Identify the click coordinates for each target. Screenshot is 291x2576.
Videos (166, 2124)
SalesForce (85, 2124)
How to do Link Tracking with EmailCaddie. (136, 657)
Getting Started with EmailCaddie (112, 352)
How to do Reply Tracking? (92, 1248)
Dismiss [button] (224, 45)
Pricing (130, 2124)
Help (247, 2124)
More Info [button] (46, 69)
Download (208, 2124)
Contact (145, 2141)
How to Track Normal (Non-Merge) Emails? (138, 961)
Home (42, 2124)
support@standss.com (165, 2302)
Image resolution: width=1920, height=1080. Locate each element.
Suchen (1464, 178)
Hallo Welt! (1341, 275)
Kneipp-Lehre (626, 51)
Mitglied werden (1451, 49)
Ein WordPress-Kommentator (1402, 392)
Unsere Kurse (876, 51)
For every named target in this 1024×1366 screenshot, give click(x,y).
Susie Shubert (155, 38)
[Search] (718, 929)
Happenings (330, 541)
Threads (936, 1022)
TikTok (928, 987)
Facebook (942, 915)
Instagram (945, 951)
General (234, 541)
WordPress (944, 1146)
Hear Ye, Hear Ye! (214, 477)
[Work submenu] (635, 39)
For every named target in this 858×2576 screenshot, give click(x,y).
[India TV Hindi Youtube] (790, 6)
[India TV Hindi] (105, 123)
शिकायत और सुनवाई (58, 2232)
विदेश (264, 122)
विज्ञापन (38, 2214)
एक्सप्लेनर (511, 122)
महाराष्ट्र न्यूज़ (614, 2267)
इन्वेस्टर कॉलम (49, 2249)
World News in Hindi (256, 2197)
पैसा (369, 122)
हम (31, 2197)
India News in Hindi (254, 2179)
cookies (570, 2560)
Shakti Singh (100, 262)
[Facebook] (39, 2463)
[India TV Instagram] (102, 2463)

* **What you will do**
Take the lines from the first line of the listing to the line containing "cookies (570, 2560)". Please print them exactly, ends included, with nothing else.

* **Written solution**
Identify the click coordinates for each target. Screenshot is 291x2576.
Videos (166, 2124)
SalesForce (85, 2124)
How to do Link Tracking with EmailCaddie. (136, 657)
Getting Started with EmailCaddie (112, 352)
How to do Reply Tracking? (92, 1248)
Dismiss [button] (224, 45)
Pricing (130, 2124)
Help (247, 2124)
More Info [button] (46, 69)
Download (208, 2124)
Contact (145, 2141)
How to Track Normal (Non-Merge) Emails? (138, 961)
Home (42, 2124)
support@standss.com (165, 2302)
Image resolution: width=1920, height=1080. Locate each element.
Suchen (1464, 178)
Hallo Welt! (1341, 275)
Kneipp-Lehre (626, 51)
Mitglied werden (1451, 49)
Ein WordPress-Kommentator (1402, 392)
Unsere Kurse (876, 51)
For every named target in this 1024×1366 screenshot, give click(x,y).
Susie Shubert (155, 38)
[Search] (718, 929)
Happenings (330, 541)
Threads (936, 1022)
TikTok (928, 987)
Facebook (942, 915)
Instagram (945, 951)
General (234, 541)
WordPress (944, 1146)
Hear Ye, Hear Ye! (214, 477)
[Work submenu] (635, 39)
For every named target in this 858×2576 screenshot, give click(x,y).
[India TV Hindi Youtube] (790, 6)
[India TV Hindi] (105, 123)
शिकायत और सुनवाई (58, 2232)
विदेश (264, 122)
विज्ञापन (38, 2214)
एक्सप्लेनर (511, 122)
महाराष्ट्र न्यूज़ (614, 2267)
इन्वेस्टर कॉलम (49, 2249)
World News in Hindi (256, 2197)
पैसा (369, 122)
हम (31, 2197)
India News in Hindi (254, 2179)
cookies (570, 2560)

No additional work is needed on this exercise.